What you will do:
Your answer should be only the lines below from the one with "The image size is (217, 176)." to the one with "Task: Open rider Marc MARQUEZ", repeated exactly, ends included.

Given entries:
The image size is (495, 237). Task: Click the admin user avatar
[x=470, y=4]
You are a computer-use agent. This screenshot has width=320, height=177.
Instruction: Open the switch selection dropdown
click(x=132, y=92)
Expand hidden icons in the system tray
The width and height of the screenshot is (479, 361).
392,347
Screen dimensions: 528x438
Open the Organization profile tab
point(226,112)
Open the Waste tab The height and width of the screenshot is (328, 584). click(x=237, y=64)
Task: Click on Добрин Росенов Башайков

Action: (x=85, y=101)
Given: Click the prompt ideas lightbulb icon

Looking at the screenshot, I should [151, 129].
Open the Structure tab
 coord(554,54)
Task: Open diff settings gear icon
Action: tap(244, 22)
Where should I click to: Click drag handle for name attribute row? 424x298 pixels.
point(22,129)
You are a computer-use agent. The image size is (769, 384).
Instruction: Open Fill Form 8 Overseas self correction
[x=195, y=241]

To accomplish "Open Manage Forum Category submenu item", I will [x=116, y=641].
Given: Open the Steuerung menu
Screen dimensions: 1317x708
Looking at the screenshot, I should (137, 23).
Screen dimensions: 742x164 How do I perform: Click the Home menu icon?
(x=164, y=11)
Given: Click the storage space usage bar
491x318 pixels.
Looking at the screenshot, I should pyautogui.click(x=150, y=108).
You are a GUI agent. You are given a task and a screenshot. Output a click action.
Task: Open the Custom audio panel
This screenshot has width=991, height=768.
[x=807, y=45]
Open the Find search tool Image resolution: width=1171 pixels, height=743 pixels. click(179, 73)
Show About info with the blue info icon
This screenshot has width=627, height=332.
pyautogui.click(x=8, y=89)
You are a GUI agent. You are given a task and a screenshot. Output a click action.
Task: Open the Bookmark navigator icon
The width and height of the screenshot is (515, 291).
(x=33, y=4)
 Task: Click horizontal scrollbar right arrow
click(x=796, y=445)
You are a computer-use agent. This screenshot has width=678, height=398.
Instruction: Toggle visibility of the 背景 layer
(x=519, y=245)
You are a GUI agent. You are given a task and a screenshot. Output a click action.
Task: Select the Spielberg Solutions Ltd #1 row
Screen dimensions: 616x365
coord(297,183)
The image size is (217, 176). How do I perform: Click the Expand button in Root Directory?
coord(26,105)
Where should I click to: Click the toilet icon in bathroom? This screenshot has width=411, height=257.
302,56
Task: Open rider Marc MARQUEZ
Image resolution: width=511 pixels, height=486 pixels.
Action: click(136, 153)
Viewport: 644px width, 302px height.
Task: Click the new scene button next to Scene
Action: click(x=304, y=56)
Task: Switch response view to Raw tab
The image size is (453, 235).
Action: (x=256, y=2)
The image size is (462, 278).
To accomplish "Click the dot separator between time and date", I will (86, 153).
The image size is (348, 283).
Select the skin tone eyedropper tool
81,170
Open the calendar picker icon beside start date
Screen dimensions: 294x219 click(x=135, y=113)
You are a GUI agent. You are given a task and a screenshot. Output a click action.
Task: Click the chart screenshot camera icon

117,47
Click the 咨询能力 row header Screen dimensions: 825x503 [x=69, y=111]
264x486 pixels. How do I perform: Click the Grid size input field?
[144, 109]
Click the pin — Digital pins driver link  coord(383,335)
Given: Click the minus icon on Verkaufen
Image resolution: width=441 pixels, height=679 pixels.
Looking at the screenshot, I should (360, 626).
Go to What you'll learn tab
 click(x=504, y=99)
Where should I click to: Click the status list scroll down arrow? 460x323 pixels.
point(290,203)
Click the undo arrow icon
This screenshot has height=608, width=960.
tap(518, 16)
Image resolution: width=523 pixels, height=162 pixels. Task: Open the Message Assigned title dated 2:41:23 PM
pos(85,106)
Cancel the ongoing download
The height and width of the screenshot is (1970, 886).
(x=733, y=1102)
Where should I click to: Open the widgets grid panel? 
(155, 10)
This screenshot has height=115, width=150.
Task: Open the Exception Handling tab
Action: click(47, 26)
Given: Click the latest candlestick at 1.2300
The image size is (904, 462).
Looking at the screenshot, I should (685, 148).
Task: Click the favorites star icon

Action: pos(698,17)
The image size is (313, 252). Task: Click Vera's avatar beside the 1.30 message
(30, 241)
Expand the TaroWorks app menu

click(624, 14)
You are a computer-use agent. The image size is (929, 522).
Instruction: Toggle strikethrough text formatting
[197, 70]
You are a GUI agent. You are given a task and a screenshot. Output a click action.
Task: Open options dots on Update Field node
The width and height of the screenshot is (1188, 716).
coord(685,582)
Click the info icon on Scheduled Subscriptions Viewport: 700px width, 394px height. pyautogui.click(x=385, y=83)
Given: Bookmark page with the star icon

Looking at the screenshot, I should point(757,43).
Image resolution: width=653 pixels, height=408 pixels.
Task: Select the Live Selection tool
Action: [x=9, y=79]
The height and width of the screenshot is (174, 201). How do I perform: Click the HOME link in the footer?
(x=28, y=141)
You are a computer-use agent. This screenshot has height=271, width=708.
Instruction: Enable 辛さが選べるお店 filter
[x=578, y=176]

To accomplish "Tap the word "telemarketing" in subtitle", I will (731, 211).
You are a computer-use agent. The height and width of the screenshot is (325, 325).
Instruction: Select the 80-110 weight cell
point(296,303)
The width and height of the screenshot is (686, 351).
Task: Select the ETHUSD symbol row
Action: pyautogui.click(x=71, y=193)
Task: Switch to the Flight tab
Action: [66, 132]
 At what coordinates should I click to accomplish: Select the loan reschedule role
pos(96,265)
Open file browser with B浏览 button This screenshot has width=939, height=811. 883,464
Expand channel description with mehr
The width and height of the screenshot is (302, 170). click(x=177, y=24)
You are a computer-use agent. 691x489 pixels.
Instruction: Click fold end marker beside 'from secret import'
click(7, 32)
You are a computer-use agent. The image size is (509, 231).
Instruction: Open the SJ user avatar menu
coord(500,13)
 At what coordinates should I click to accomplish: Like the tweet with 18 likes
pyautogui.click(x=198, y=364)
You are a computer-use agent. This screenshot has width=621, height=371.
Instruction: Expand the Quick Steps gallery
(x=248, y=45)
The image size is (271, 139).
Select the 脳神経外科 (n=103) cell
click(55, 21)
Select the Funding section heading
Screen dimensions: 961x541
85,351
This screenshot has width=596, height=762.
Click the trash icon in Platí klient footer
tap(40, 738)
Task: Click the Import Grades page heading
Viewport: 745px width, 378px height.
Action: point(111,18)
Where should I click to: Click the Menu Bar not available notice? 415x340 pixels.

Expected answer:
The image size is (217, 176). How do I perform: Click the Expand button in Root Directory?
coord(26,105)
Where should I click to: Click the toilet icon in bathroom? This screenshot has width=411, height=257.
302,56
Task: Open rider Marc MARQUEZ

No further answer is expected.